И эти дома, и произведения искусства могли бы стать сокровищами Франции, если бы почти все, созданное маркизой, не было уничтожено и разворовано во время революции. Креси, Бремборион, Эрмитаж в Компьени разрушены дотла, Эрмитаж и Резервуар в Версале, Елисейский дворец, ее апартаменты в Версале, Фонтенбло, Трианоне и Компьени переделаны до неузнаваемости. Все, чем она владела, пущено по ветру, и лишь изредка увидишь что-нибудь в музее или частном собрании — маленький будуар из Брембориона, селадоновые рыбки, сафьяновый переплет с тиснеными замками и грифонами, покрытый узорами комод, камея, «а вот это — веер Помпадур». Вскоре король начал разделять ее любовь к красивым вещам, и ничто не могло быть для него благотворнее. До сих пор его частная жизнь была лишена серьезных интересов. Литература его не привлекала, не питал он и той страсти к музыке, которой отличались все его дети. Политика поглощала значительную часть королевского времени, но он никогда не говорил о ней за пределами зала заседаний совета, так как знал, что каждое его слово разойдется по всему свету, да еще и обрастет слухами. Единственным занятием, которое он действительно любил, была охота, а так как это тема совершенно безобидная, то король редко говорил о чем-нибудь другом, что явно недостаточно для умного человека.

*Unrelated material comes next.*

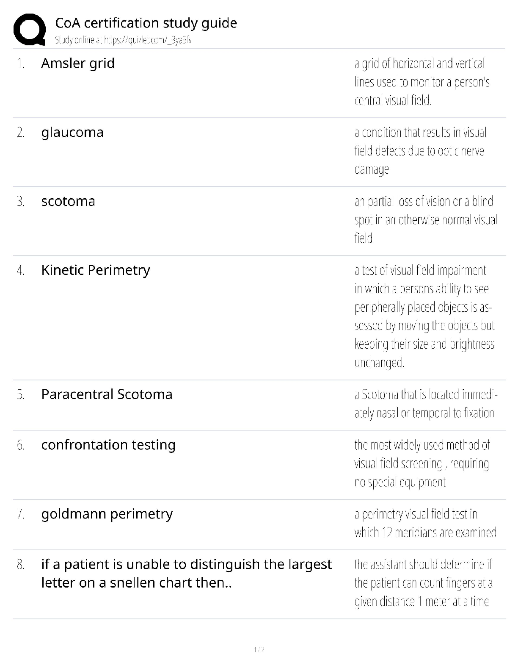Click the glaucoma term
The image size is (518, 671).
72,132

Мадам де Помпадур, следуя собственным наклонностям, нашла для него увлечение, которое он мог обсуждать с кем угодно без всяких опасений. С этих пор непрерывно строились или покупались дома, их перестраивали и отделывали, окружали прекрасными садами. Частные покои короля в больших дворцах постоянно переделывались, для них выбирали и заказывали мебель, картины, скульптуру, вазы и безделушки. Со всего света привозили редкие минералы, которые оправляли в золото, серебро, бронзу; висячие сады и вольеры наполнялись редкими растениями, птицами, животными. Король взбегал по заветной лестнице, зная, что в теплых душистых комнатах зреют новые захватывающие проекты, планы и замыслы, которые требуют его одобрения, что его ждут новые безделушки и ткани, которые он сможет купить, если они понравятся.